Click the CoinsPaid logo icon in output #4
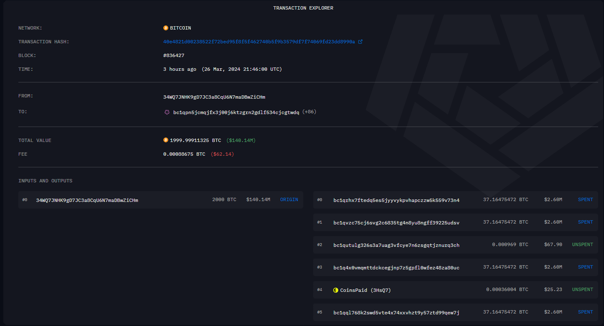(x=336, y=290)
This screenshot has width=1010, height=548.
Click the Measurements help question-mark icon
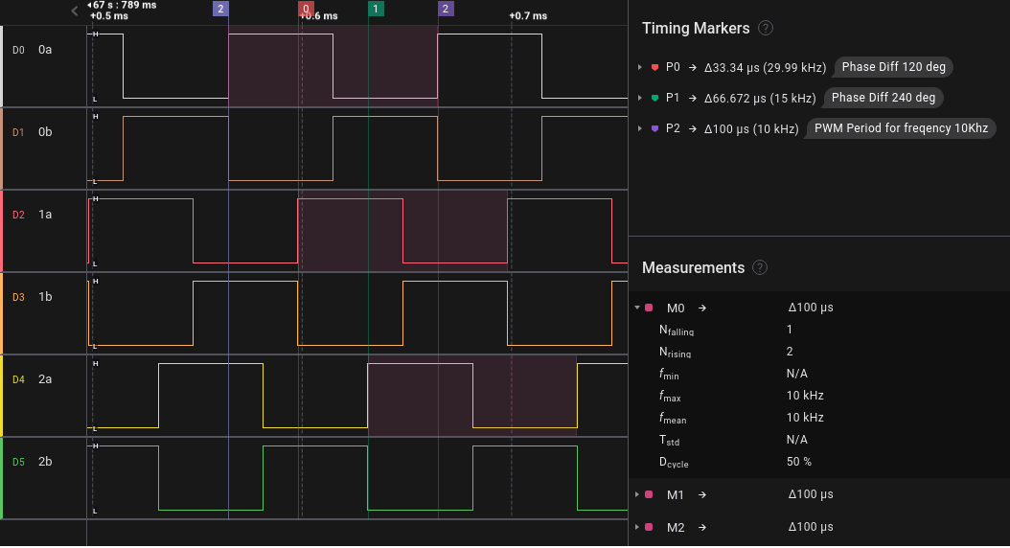click(760, 267)
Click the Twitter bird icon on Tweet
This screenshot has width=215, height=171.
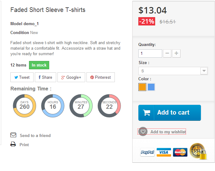pos(16,77)
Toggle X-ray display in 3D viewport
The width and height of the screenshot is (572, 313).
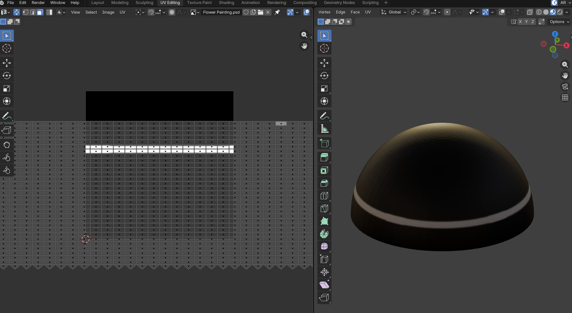(530, 12)
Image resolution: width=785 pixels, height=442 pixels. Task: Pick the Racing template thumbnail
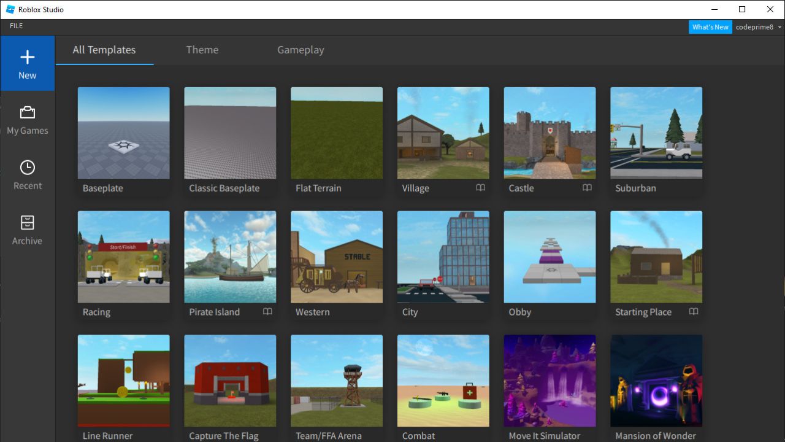123,257
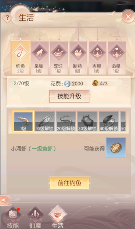
Task: Open the 采集 gathering hand skill card
Action: (39, 58)
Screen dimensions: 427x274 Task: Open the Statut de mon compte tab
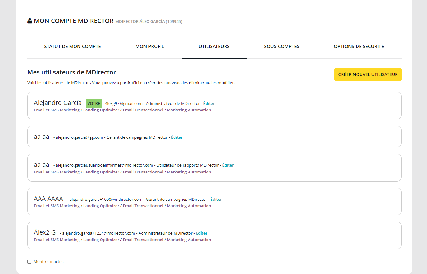point(72,47)
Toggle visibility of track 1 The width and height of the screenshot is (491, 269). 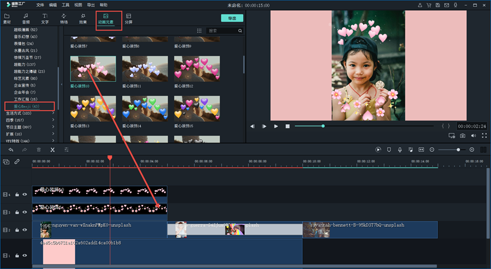[25, 255]
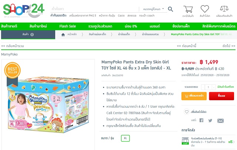The height and width of the screenshot is (150, 237).
Task: Click the orange add to cart button
Action: pos(194,96)
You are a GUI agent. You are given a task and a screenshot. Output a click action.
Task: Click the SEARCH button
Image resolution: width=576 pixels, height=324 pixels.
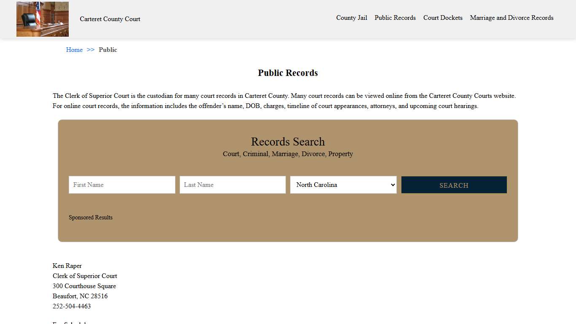(x=454, y=185)
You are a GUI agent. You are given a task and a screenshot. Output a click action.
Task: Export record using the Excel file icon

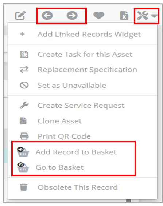coord(124,16)
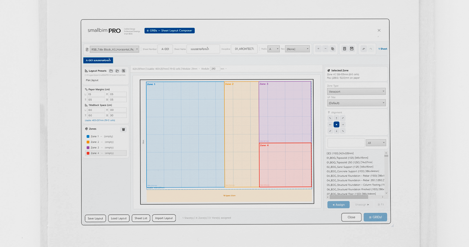Image resolution: width=469 pixels, height=247 pixels.
Task: Click the remove sheet minus icon
Action: point(326,49)
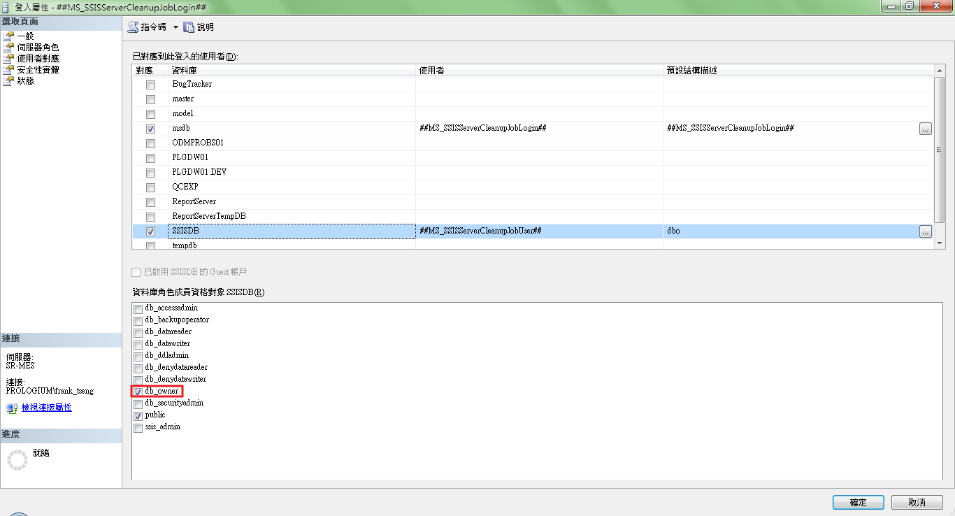955x516 pixels.
Task: Check the BugTracker database mapping checkbox
Action: pyautogui.click(x=150, y=85)
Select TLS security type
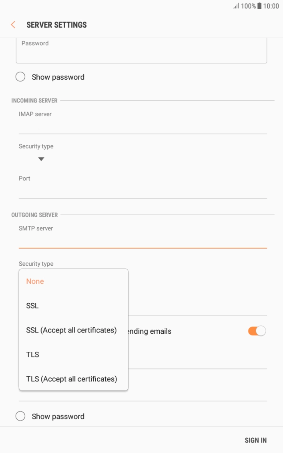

:::

EXERCISE DETAILS: Please retype, exactly as they appear, the lines from the one with "Task: Export record using the Excel file icon" through the final line of the material, both included, and drop any pictures.

YOUR SOLUTION:
Task: Export record using the Excel file icon

coord(124,16)
Image resolution: width=469 pixels, height=247 pixels.
Task: Click the remove sheet minus icon
Action: point(326,49)
955x516 pixels.
Task: Check the BugTracker database mapping checkbox
Action: pyautogui.click(x=150, y=85)
Select TLS security type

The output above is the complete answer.